Gardemeister resurfaced to the WRC full-time the following year. His hard work with privateer teams had not gone unnoticed, as the new Suzuki World Rally Team offered him and new co-driver Tomi Tuominen one of the two works drives in the 2008 World Rally Championship season. Gardemeister quickly performed, finishing seventh in only their second rally, the 2008 Swedish Rally.
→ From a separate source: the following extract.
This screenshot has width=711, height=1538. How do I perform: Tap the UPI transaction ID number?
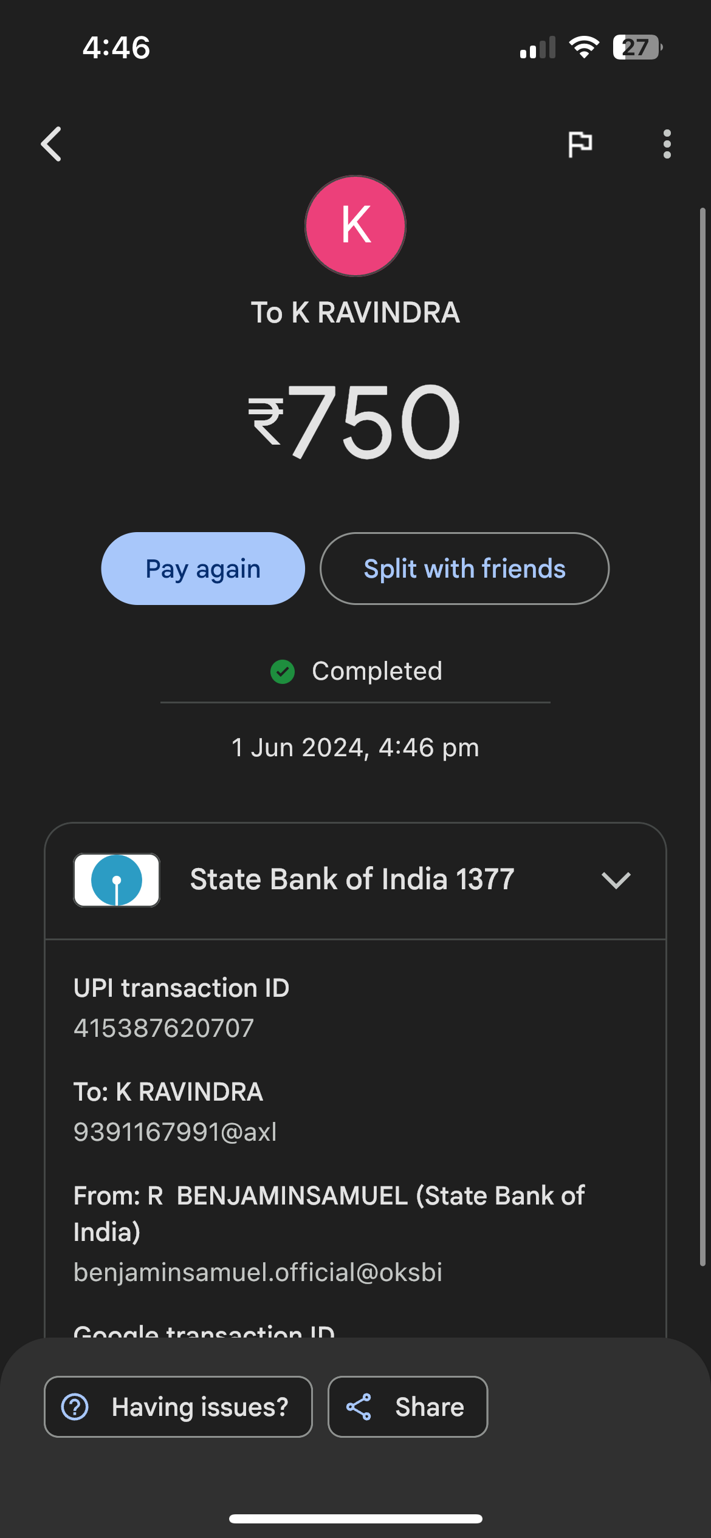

Along with an eighth place in Finland and another seventh in New Zealand, Gardemeister also achieved Suzuki's first WRC stage win in Japan and finished sixth overall behind his team-mate PG Andersson. This marked Suzuki's best points finish and points haul of the 2008 season, on the team's home event. After the event, Toni said: "This has been a very tough but a very good rally for us, which has confirmed what I always thought: when we have a nice clean run with no problems, we are able to fight for a good position. I was also really proud to set Suzuki's first fastest stage time on Saturday. Given that we have not even finished our first full year yet and that we have done no testing, it really shows our potential for the future." With Suzuki retiring from motorsport before season 2009, Gardemeister lost his drive.

===2009–10===
For 2009, Gardemeister participated in only 2 rallies of the Intercontinental Rally Challenge (IRC). The first being the Rallye Monte Carlo with an Astra Racing run Fiat Grande Punto Abarth S2000. He retired because of technical problems from 2nd place, 2 special stages before the finish. The second was the Rallye Principe de Asturias, with an Opel Corsa S2000 run by Motor Sport Developments. Gardemeister crashed on SS9 from 12th place.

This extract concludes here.